Bad things are happening. A man with a clipboard came to my house last night to talk about the Clean Water Act. He reeked of WD-40. Are they allowed to do that now? Ring your bell and talk to you like that? Without trying to sell you an encyclopedia? That’s not all.
Over on Madison, they opened a new store. Natural Elements. Pillows and lotions and tiny bottles of who-knows-what. No umbrellas. No cigars. Someone sprayed perfume on me. Hot as ice and smelled like Almond Joy. My neck’s been itching ever since.
Rabbits are running wild around here. Chewed up my whole garden. Lettuce and beets down to the ground. Twenty of them out there at a time.

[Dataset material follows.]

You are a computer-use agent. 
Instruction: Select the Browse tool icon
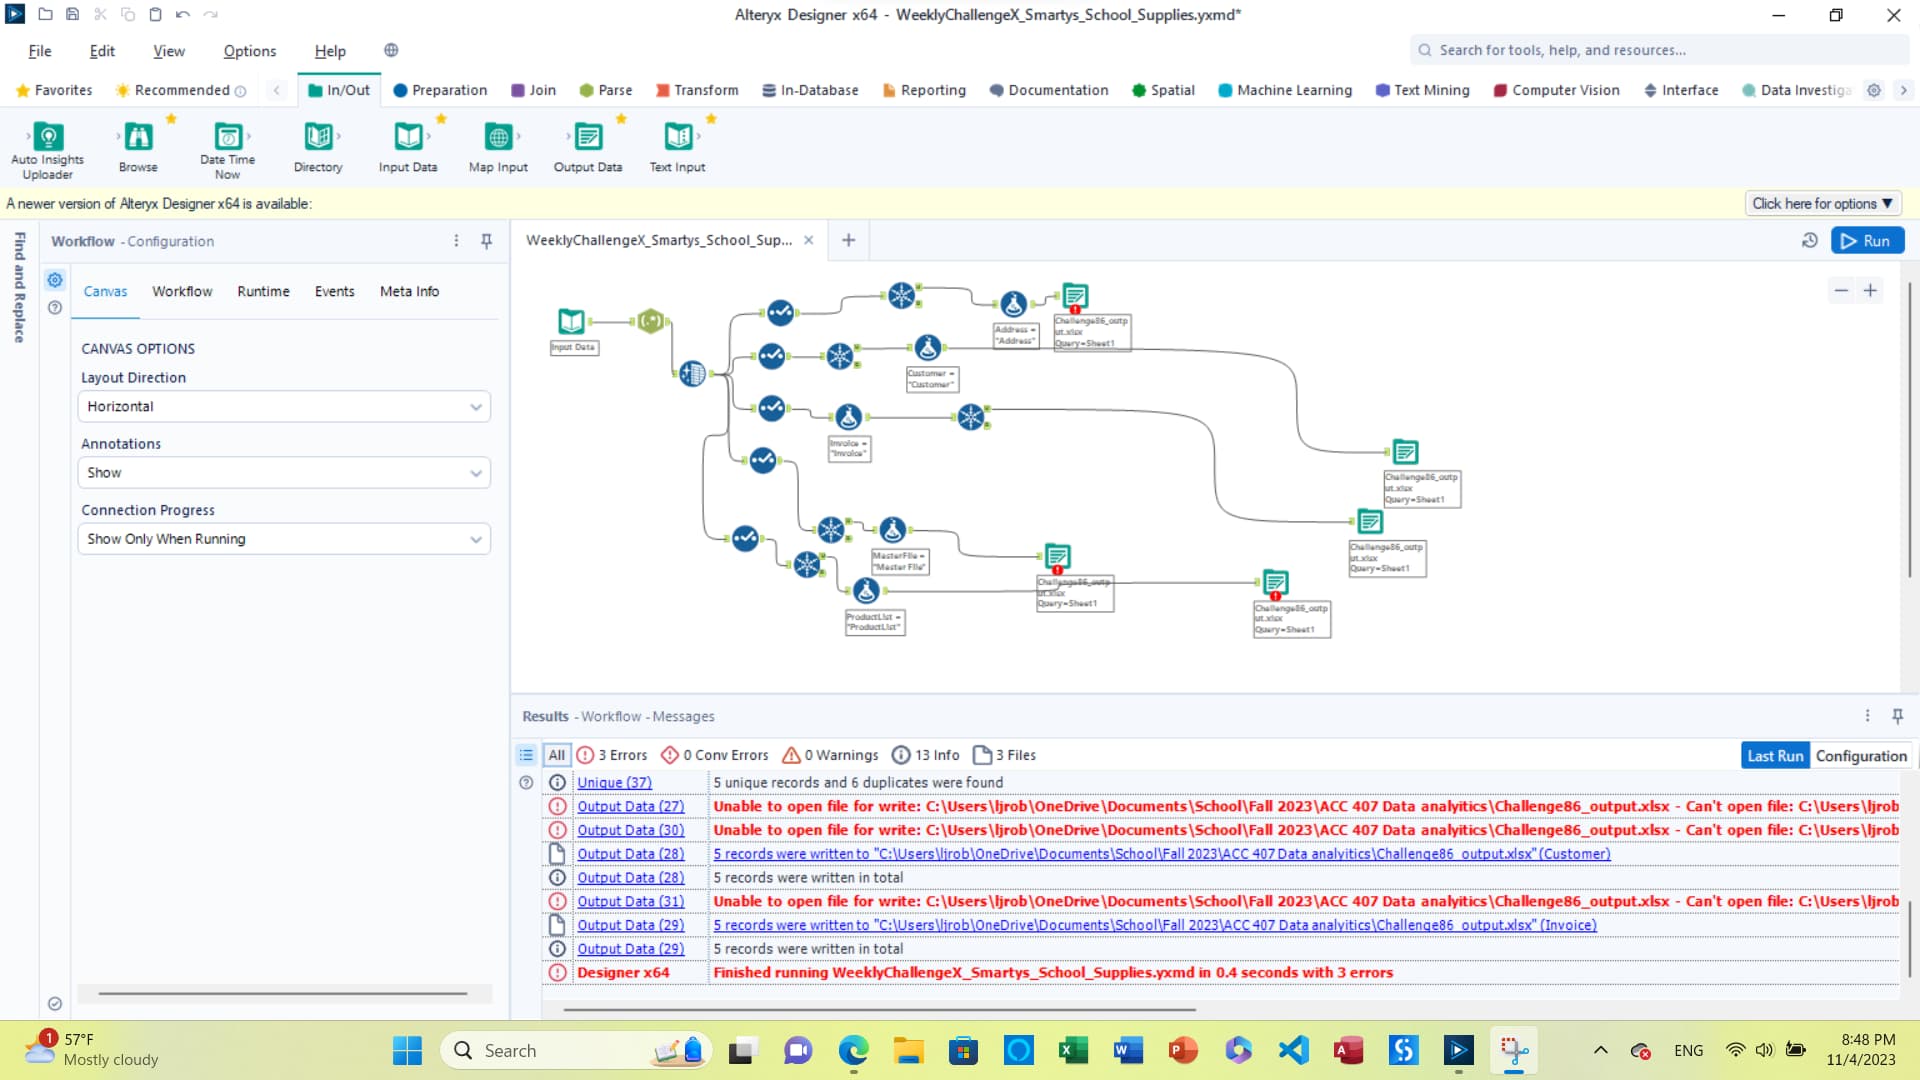click(x=138, y=137)
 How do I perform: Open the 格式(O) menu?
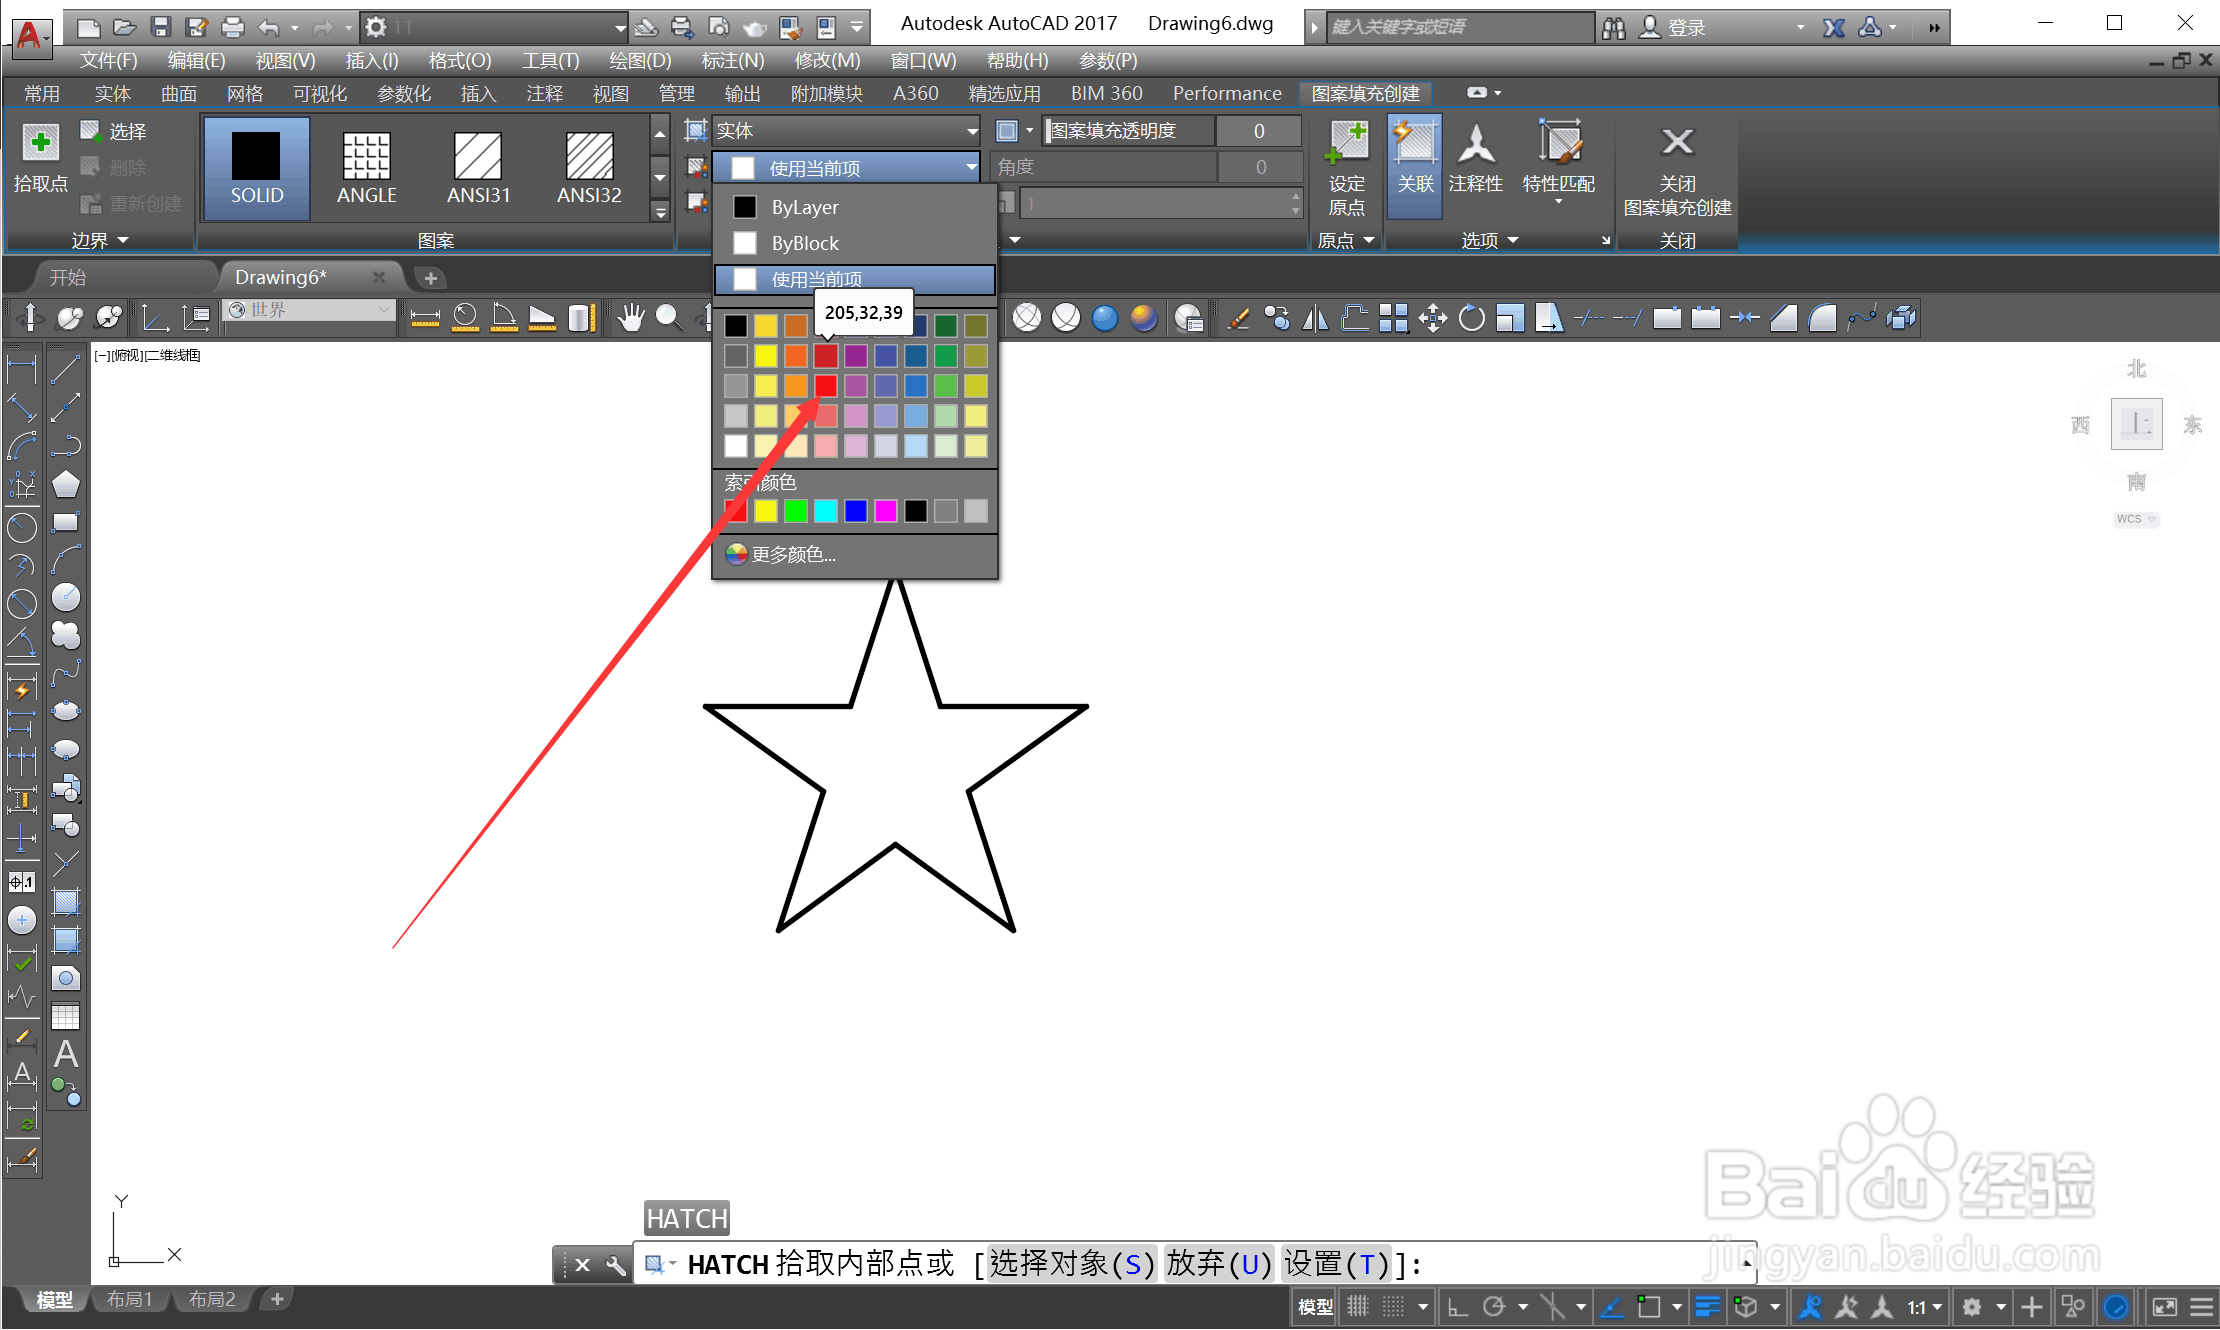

One’s wearing a red dress. They leave the peas alone. What good are peas if I have no chocolate milk to pour on top?
Since the neighbors all moved out, it’s been quiet on the street. Just the Clean Water guy.
Can’t a person get a decent night’s sleep once in a while? Between the tractor-trailers and the marching band, I might have to do something.
How come I have to do everything? Am I the only one in the world with a brain? I’ve got the Water guy, the girl from the Natural store, ten dead rabbits—or is it one dead girl?—and the drum majorette on my kitchen floor waiting for me to clean up the mess.
That’s the trouble. When stuff starts to happen, one thing leads to the next.